6am and the sun’s rising. Sleep in this city is called shuteye–just enough time for the body and mind to decompress. 11am and we are back on the sidewalk, wandering in a daze and forgetting about breakfast. We see the shops, the bookstores and the hideaways. We grab the NYC coffee from Saturday’s. It’s strong. It’s overwhelming. It’s effects magnified with the view from the top of the Rockefeller as we walk up the final steps. Looking into the distance confirms the term concrete jungle–people become ants, cars become caterpillars, buildings as shrubs and trees. It’s an ecosystem that from far away is a thing of beauty-like the sporadic and cluttered paint drips of any Pollock proudly hanging from the walls of the MoMA. And just like that we are on the ground floor and exit back into the chaos.
“Stanton Social,” a Ford model and good friend had suggested to me before the trip. “You have to try the gimlet and French onion soup dumplings,” she noted with conviction. So we headed to 99 Stanton St. in the Lower East Side around 10pm. Most memorable dinners happen with a crescendo. But here everything hit a high note from the beginning. Food melted on the tongue. Drinks shocked the tonsils. Music from a talented DJ floated from the robust sound system and across the dimly lit lounge, finishing between excited conversation and toasting glasses.
Eggs with goat cheese and sausage, coffee with double espresso and sugar is what I found myself staring at 12 hours later. We’re at a quaint breakfast spot close to Simone’s West Village summer apartment. Now to cross town to meet friends atop an East Village rooftop.
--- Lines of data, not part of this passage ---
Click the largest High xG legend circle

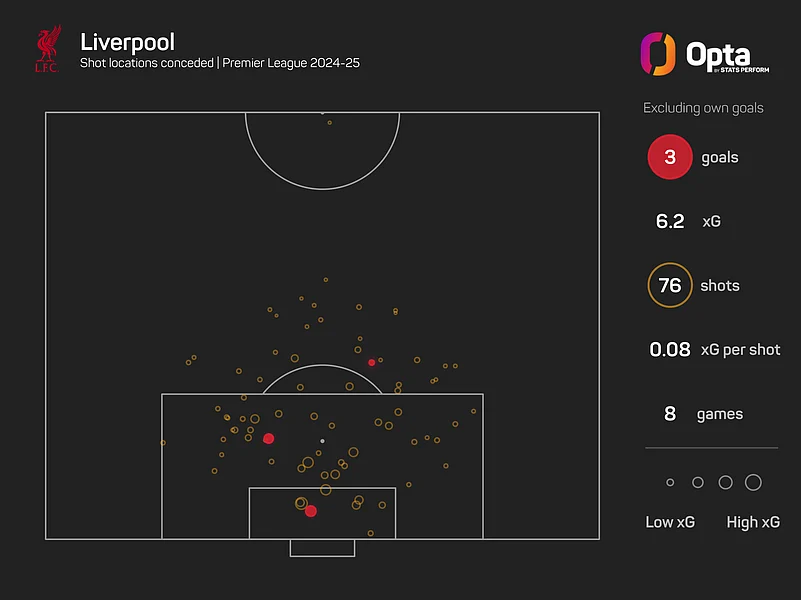(753, 483)
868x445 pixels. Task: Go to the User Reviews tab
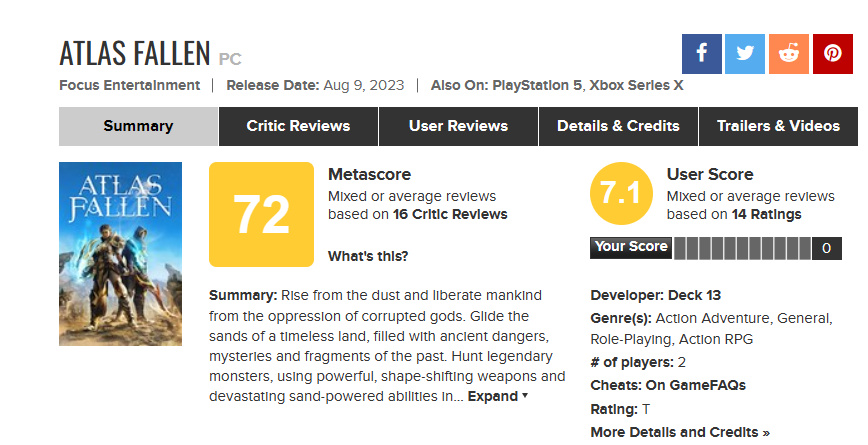point(458,126)
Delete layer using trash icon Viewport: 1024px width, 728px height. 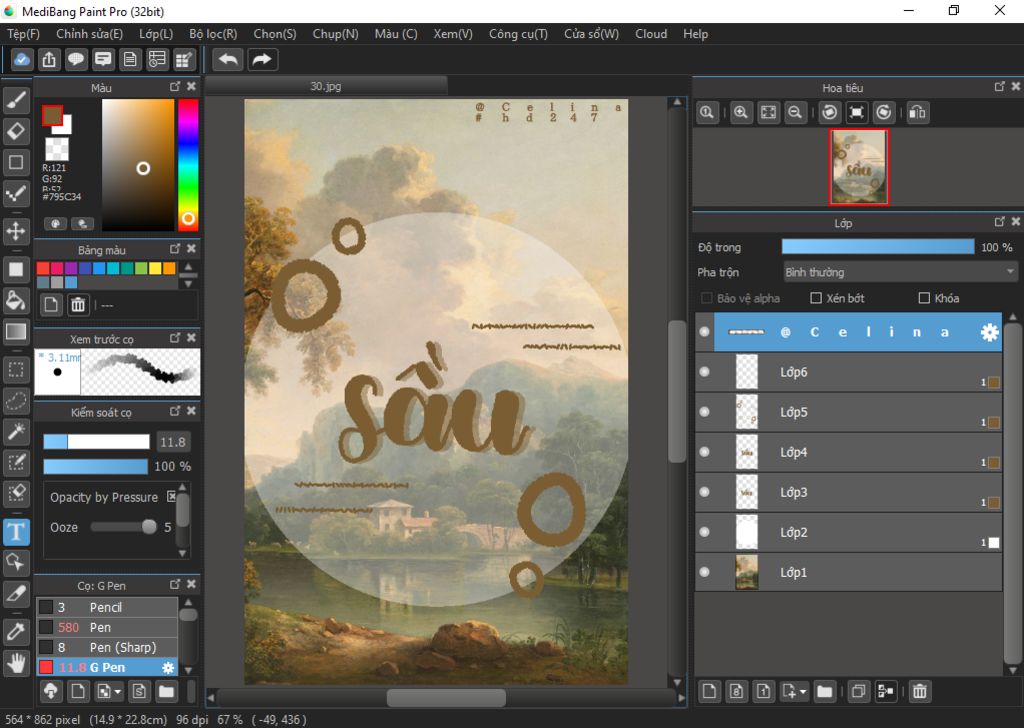coord(920,691)
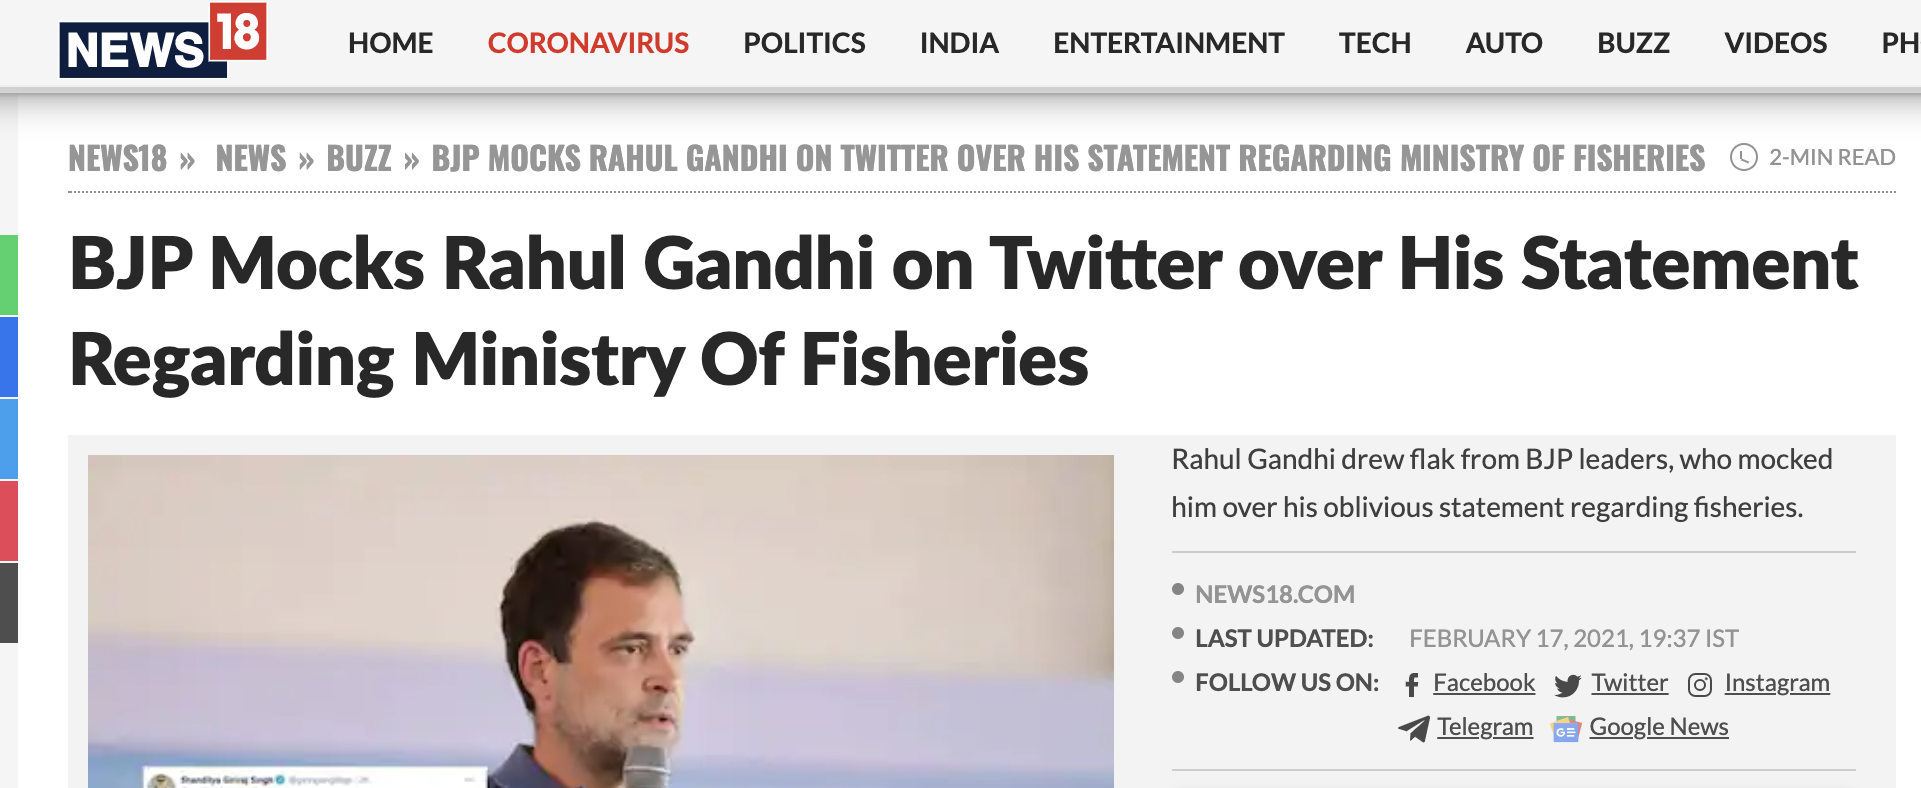This screenshot has width=1921, height=788.
Task: Click the Instagram camera icon
Action: pos(1699,685)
Believe it or not, beneath the tall skyscrapers has migrated a small group of Australians. Permanent residents now working in the field of finance. Crazy to leave beachside paradise, yet at the same time probably some of the sanest people living in this city. At 11am, the party was already starting off well.
Music comes from a boombox in the corner of the patio. “Ohhh play that dude Julio Bashmore! We’re about to see him!” someone shouts.
Try MoMA–its Queens extension PS1 with a spacious avante-garde rock garden. We head there, arriving first at a beer garden under perfect sunshine. Pitchers, steins and stories are passed around. The mood is glowing. We soon embark. And above a packed house of the city’s young and wild, Julio sets the tone of the evening. He smashes it. He bangs it. He never lets up. He takes the crowd and the night with him.
A trip to NYC can’t be summed up by photos or memories or even words. The city leaves you with a single feeling with multiple interpretations. It’s Brooklyn Heights. It’s the subway. It’s Central Park. It’s dogs on leashes. It’s that one Cuban place up some stairs and behind ten doors that I’ll never remember. It’s Momofuku’s Milk Bar. It’s bustling avenues. It’s the humidity. It’s the humility. It’s a million things more.
It’s three days visiting a city most spend a lifetime still understanding. It’s three days in a New York minute.